[INPUT FOR THIS TASK Boundary: Start]

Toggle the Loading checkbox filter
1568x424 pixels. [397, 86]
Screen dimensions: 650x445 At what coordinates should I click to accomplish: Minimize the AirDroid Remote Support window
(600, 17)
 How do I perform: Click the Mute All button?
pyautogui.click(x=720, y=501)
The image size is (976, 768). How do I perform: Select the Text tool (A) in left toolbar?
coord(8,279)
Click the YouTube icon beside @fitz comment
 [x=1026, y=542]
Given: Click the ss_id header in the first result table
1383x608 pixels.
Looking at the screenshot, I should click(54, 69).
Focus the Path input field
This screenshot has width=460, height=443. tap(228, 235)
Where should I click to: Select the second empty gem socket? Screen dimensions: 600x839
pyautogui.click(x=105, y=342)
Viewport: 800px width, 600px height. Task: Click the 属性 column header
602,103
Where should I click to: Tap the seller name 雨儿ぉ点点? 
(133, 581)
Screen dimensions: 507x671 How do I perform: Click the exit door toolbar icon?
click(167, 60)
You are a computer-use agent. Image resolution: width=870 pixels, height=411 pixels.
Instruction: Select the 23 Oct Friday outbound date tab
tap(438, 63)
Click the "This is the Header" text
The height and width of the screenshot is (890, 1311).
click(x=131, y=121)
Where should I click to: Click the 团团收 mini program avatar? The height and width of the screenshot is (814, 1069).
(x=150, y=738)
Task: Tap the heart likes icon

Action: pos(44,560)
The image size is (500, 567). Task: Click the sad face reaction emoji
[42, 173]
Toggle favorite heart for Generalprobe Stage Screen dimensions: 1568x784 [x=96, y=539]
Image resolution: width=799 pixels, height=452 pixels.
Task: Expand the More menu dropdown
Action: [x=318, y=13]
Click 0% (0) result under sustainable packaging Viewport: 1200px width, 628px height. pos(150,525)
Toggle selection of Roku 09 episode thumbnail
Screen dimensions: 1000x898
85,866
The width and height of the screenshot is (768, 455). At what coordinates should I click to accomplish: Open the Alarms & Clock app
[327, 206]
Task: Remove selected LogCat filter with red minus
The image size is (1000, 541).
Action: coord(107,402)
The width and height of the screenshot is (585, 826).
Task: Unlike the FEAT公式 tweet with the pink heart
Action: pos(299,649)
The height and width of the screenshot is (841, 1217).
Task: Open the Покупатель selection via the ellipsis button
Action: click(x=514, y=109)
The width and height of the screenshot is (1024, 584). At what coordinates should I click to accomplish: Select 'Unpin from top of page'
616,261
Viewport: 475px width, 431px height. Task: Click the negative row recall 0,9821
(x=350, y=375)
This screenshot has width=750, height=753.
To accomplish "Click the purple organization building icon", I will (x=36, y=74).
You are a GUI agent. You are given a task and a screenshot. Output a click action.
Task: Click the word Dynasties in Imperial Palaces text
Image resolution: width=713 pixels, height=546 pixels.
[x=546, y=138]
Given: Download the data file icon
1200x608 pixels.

[INPUT FOR THIS TASK Boundary: End]

TASK OBJECTIVE: Reproduce exactly the stretch of lines that starts at the one containing "Where should I click to: Click" and ends with the final line of the data, including both ends and nothing more.

TASK ANSWER:
Where should I click to: Click the 团团收 mini program avatar? The height and width of the screenshot is (814, 1069).
(x=150, y=738)
Task: Tap the heart likes icon

Action: pos(44,560)
The image size is (500, 567). Task: Click the sad face reaction emoji
[42, 173]
Toggle favorite heart for Generalprobe Stage Screen dimensions: 1568x784 [x=96, y=539]
Image resolution: width=799 pixels, height=452 pixels.
Task: Expand the More menu dropdown
Action: [x=318, y=13]
Click 0% (0) result under sustainable packaging Viewport: 1200px width, 628px height. pos(150,525)
Toggle selection of Roku 09 episode thumbnail
Screen dimensions: 1000x898
85,866
The width and height of the screenshot is (768, 455). At what coordinates should I click to accomplish: Open the Alarms & Clock app
[327, 206]
Task: Remove selected LogCat filter with red minus
The image size is (1000, 541).
Action: coord(107,402)
The width and height of the screenshot is (585, 826).
Task: Unlike the FEAT公式 tweet with the pink heart
Action: pos(299,649)
The height and width of the screenshot is (841, 1217).
Task: Open the Покупатель selection via the ellipsis button
Action: click(x=514, y=109)
The width and height of the screenshot is (1024, 584). At what coordinates should I click to accomplish: Select 'Unpin from top of page'
616,261
Viewport: 475px width, 431px height. Task: Click the negative row recall 0,9821
(x=350, y=375)
This screenshot has width=750, height=753.
To accomplish "Click the purple organization building icon", I will (x=36, y=74).
You are a GUI agent. You are given a task and a screenshot. Output a click action.
Task: Click the word Dynasties in Imperial Palaces text
Image resolution: width=713 pixels, height=546 pixels.
[x=546, y=138]
Given: Download the data file icon
1200x608 pixels.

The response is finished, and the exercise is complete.